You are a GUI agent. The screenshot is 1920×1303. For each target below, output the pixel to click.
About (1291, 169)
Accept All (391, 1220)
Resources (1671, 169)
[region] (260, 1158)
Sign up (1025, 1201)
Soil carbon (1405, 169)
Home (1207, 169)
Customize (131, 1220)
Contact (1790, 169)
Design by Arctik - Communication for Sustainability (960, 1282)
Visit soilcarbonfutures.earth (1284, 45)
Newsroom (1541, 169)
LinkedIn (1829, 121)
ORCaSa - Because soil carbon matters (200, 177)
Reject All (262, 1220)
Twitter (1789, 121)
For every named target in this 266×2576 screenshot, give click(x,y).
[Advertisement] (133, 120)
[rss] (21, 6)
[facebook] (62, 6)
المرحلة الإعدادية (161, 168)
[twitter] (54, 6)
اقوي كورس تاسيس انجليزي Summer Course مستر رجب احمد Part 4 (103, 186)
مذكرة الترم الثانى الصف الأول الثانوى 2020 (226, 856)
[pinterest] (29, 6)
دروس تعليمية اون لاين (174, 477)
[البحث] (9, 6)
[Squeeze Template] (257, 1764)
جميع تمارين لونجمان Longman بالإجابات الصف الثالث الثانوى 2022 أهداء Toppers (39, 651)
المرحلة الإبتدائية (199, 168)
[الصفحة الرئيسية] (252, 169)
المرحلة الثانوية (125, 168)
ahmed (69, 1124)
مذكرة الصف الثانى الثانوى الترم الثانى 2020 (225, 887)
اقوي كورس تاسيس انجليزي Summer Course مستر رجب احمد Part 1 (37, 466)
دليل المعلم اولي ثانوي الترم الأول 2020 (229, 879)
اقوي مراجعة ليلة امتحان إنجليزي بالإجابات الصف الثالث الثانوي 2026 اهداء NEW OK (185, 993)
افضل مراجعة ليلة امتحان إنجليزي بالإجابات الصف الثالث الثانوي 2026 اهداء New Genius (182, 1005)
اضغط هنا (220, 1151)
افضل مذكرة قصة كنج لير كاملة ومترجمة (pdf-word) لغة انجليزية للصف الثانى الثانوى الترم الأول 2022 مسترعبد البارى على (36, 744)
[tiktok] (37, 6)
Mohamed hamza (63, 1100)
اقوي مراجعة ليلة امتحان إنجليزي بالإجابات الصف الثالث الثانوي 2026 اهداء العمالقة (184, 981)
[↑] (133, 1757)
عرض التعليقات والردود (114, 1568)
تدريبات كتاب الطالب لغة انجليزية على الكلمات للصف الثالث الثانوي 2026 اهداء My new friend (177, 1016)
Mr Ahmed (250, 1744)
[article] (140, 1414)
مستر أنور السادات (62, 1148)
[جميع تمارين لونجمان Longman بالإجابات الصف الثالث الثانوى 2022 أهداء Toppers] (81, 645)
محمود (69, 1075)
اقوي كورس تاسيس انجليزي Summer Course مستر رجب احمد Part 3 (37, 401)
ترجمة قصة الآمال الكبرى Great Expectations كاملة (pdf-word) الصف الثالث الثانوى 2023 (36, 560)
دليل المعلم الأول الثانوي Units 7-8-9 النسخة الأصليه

⁂

Assigned task »
Your reply should be one number: how many lines in the entries above contain the word "click".

Task response »
2